:: SET EXERCISE ::
Reproduce the data below verbatim, from the line that contains "Select the Object Remover tab" up to and including the line that contains "click(215, 50)", and nothing else.

:: TASK INPUTS ::
_____

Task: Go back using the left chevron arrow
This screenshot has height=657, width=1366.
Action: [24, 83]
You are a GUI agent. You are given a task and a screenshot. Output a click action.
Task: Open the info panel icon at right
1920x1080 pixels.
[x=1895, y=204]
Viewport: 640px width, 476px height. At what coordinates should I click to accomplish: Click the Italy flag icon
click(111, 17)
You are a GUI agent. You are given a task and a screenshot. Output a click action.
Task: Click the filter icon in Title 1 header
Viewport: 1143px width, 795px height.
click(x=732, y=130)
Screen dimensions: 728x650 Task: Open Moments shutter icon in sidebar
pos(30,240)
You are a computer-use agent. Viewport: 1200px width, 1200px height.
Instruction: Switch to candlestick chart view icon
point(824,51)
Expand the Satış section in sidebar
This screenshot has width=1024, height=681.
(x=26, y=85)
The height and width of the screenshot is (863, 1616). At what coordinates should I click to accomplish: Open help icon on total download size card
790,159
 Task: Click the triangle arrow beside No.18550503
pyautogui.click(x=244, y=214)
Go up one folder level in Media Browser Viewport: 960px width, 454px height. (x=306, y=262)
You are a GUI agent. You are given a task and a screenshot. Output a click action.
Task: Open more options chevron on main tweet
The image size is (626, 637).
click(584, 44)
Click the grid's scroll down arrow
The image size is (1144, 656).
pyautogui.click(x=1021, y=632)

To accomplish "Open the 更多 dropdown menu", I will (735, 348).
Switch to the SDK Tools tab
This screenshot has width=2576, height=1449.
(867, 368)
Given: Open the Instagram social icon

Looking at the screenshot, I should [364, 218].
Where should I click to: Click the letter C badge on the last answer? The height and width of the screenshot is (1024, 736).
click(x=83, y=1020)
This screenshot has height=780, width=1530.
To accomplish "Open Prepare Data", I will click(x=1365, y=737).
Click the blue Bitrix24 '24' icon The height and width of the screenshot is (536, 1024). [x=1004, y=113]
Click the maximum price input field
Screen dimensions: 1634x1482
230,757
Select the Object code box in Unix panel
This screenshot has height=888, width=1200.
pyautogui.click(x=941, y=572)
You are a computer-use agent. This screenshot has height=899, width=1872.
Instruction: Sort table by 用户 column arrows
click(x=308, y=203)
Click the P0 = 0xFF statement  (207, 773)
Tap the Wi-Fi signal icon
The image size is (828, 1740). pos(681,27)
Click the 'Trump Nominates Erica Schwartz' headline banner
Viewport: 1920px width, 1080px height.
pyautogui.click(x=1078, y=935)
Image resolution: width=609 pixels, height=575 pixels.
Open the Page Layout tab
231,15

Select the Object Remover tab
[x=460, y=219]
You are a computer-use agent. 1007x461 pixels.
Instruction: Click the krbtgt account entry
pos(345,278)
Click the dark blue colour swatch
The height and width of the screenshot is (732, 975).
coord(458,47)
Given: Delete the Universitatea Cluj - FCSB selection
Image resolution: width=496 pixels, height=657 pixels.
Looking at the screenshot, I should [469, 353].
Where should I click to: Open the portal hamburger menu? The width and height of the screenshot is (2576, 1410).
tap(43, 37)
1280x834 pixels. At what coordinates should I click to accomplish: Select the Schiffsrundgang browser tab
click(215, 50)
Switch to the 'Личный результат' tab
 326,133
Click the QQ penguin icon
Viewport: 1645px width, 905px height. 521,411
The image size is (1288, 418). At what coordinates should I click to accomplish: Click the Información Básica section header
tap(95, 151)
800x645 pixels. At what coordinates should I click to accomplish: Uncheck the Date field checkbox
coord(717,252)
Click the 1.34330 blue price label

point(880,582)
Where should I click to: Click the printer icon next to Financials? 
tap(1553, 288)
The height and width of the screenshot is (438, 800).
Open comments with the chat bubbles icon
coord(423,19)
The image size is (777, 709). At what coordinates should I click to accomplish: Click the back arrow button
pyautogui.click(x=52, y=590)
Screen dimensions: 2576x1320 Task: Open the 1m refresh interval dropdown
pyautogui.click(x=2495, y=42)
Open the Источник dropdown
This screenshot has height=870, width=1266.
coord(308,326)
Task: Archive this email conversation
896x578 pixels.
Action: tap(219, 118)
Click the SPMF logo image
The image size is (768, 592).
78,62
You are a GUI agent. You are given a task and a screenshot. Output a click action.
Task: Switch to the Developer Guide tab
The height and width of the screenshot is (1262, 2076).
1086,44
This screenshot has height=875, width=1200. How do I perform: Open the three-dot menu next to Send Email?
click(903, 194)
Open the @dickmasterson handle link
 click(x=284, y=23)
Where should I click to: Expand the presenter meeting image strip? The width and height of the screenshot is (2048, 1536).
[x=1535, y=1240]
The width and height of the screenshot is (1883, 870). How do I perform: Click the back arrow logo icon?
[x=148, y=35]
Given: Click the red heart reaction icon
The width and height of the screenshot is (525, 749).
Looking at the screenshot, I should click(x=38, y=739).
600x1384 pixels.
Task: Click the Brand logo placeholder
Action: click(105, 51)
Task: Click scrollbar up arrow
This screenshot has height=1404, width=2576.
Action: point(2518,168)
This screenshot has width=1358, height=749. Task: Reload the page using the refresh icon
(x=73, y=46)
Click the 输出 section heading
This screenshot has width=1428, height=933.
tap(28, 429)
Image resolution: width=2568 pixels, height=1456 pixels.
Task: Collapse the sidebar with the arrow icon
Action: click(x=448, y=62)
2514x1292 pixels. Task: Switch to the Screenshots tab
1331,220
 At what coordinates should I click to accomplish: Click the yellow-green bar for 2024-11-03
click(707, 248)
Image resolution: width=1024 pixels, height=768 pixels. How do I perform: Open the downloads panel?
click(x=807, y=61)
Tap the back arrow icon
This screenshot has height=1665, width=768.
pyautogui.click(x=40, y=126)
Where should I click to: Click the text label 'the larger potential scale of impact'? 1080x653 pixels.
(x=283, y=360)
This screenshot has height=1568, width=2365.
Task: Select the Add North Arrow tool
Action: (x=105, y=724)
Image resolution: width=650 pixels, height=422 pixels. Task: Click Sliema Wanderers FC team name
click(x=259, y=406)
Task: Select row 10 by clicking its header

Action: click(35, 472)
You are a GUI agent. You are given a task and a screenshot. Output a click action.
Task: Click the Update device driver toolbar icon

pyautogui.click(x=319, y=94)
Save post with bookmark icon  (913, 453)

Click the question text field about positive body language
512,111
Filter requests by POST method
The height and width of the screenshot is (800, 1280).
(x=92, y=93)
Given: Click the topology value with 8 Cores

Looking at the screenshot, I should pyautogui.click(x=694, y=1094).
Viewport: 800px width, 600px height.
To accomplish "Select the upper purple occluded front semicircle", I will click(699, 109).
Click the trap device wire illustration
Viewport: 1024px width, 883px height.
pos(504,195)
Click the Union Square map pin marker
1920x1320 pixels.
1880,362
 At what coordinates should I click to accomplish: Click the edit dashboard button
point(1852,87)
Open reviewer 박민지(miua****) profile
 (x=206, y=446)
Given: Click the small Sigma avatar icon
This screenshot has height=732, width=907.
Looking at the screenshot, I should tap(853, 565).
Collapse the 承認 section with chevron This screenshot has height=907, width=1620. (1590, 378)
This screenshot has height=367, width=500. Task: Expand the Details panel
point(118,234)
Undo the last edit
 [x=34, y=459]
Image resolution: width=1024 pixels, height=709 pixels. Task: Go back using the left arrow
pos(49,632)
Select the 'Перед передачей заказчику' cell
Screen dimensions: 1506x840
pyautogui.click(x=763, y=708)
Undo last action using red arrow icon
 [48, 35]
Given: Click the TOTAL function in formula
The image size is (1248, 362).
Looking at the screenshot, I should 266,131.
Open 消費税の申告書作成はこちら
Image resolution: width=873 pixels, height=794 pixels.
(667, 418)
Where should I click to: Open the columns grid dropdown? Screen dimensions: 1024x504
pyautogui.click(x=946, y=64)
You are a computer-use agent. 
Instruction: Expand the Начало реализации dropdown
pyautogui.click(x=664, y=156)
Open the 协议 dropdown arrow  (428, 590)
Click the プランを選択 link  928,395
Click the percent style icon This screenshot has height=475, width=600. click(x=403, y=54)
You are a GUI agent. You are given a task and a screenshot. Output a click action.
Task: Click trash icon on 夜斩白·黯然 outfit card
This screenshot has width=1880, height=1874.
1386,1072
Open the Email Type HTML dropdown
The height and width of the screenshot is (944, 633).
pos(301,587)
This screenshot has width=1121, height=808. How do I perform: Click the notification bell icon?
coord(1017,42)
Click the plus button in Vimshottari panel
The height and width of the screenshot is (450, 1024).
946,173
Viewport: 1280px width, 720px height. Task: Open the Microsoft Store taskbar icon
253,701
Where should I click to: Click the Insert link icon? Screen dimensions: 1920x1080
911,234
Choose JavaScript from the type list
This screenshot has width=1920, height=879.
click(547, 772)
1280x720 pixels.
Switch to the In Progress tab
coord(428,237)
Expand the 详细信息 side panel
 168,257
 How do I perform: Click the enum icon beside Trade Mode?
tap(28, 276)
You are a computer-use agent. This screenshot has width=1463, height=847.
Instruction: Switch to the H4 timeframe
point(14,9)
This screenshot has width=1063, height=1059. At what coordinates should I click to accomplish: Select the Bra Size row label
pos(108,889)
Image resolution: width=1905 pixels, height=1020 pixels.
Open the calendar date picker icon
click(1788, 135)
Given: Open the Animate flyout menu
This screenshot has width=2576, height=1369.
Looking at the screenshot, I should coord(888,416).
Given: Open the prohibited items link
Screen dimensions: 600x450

_____

:: RESULT ::
Select the Object Remover tab
[x=460, y=219]
You are a computer-use agent. 1007x461 pixels.
Instruction: Click the krbtgt account entry
pos(345,278)
Click the dark blue colour swatch
The height and width of the screenshot is (732, 975).
coord(458,47)
Given: Delete the Universitatea Cluj - FCSB selection
Image resolution: width=496 pixels, height=657 pixels.
Looking at the screenshot, I should [469, 353].
Where should I click to: Open the portal hamburger menu? The width and height of the screenshot is (2576, 1410).
tap(43, 37)
1280x834 pixels. At what coordinates should I click to accomplish: Select the Schiffsrundgang browser tab
click(215, 50)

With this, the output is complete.